◆ **YOUR OBJECTIVE**:
Could you transcribe the entries below exactly, starting at the line that contains "Where should I" and stopping at the last line, without any pictures?

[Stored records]
****************
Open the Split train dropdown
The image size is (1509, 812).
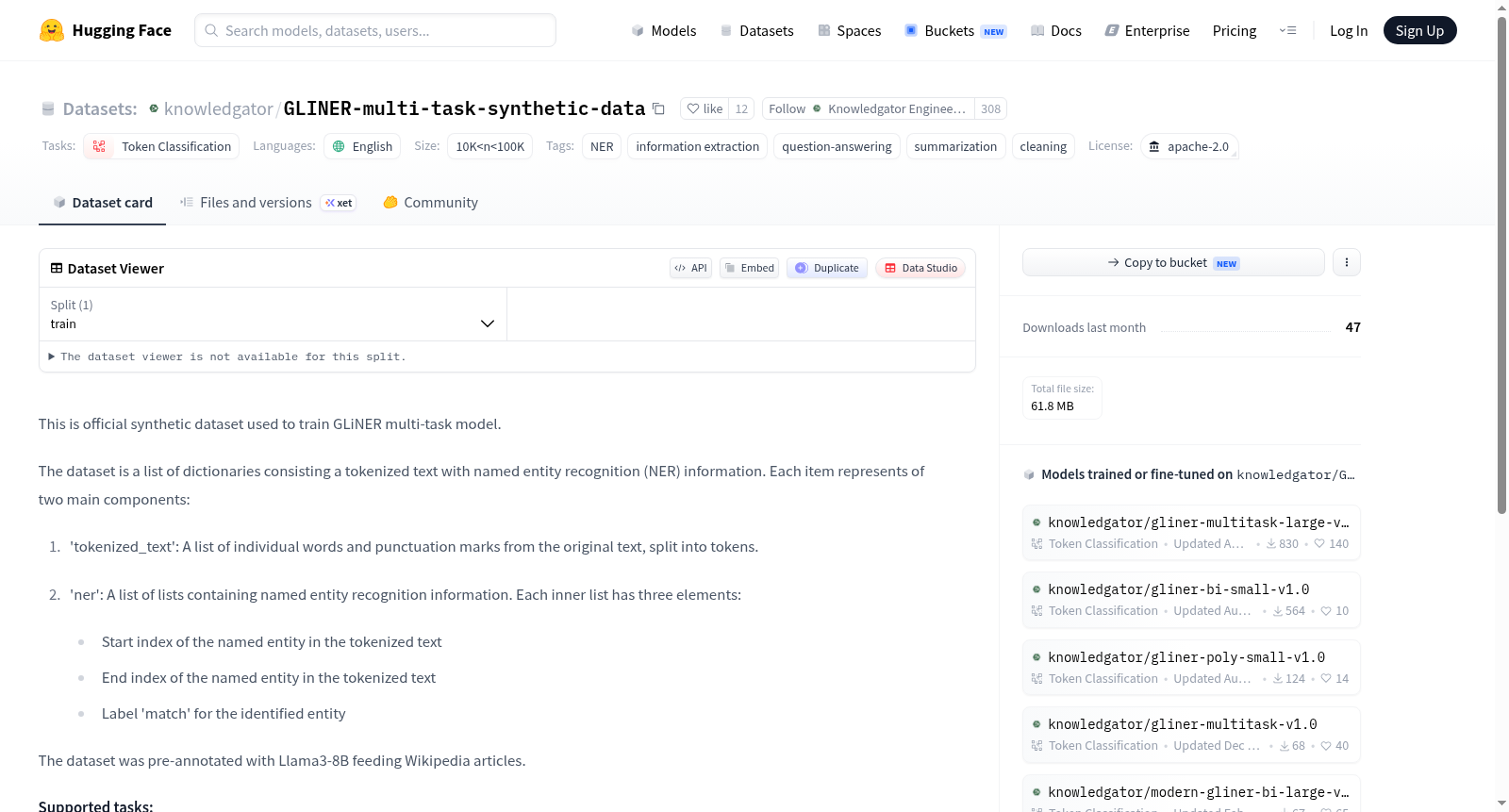[x=273, y=314]
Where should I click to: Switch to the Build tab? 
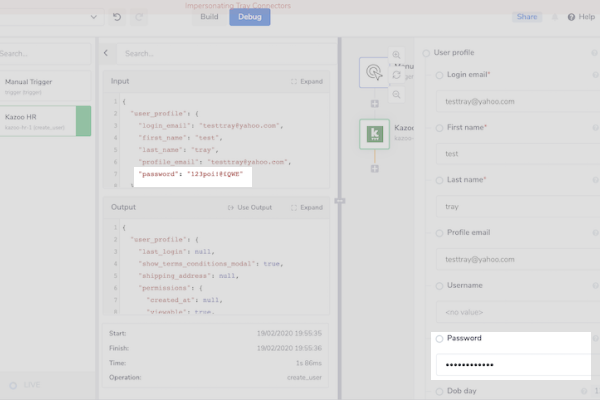209,17
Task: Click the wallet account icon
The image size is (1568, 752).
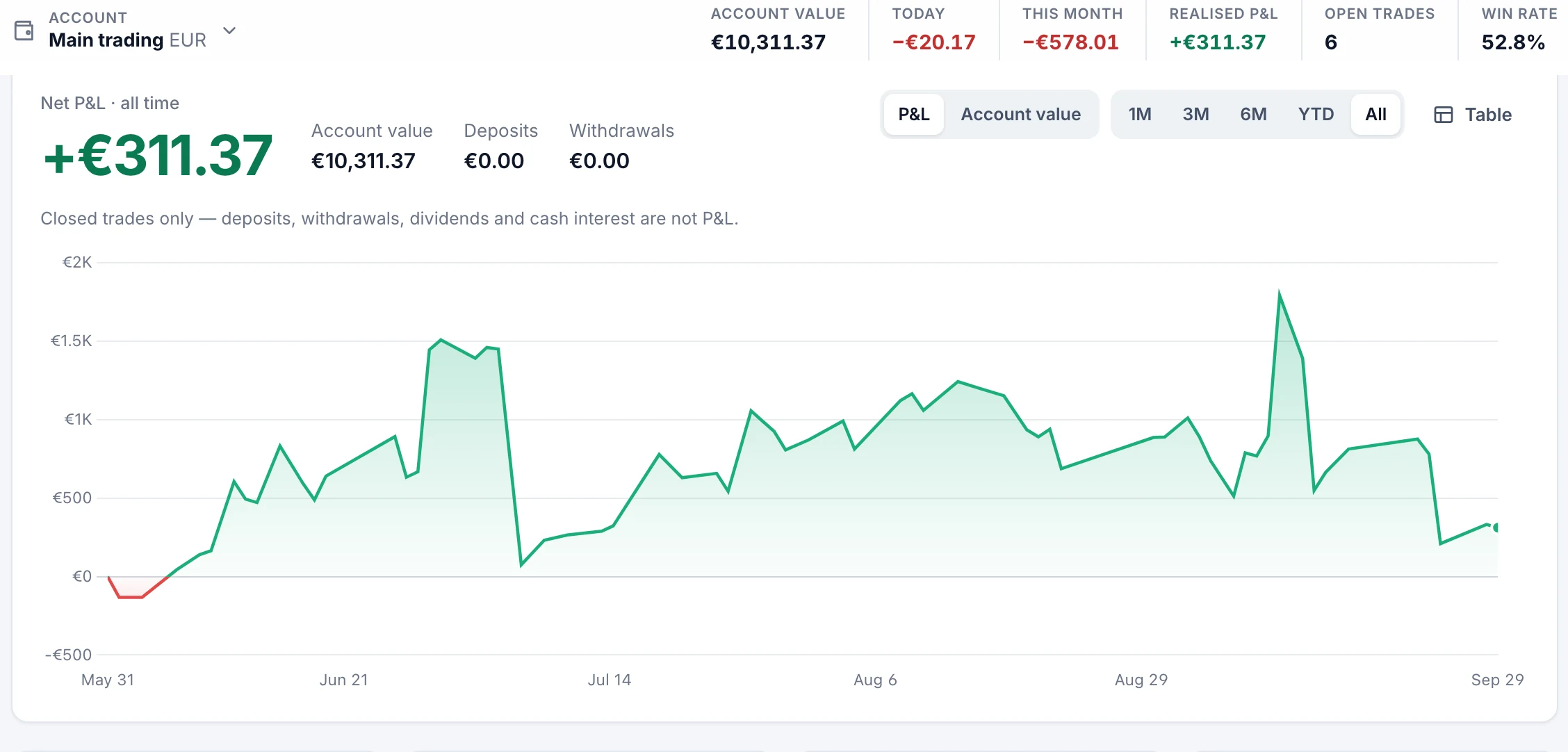Action: click(x=24, y=31)
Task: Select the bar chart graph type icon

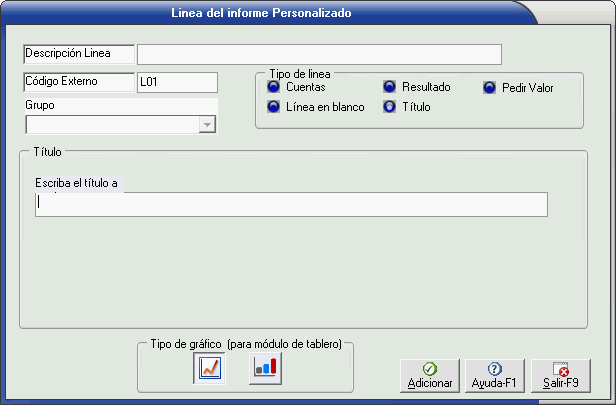Action: (x=266, y=368)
****************
◆ **EXERCISE ANSWER**:
Where should I click to: Switch to the Build tab? 
209,17
Task: Click the wallet account icon
The image size is (1568, 752).
Action: click(x=24, y=31)
Task: Select the bar chart graph type icon

Action: (x=266, y=368)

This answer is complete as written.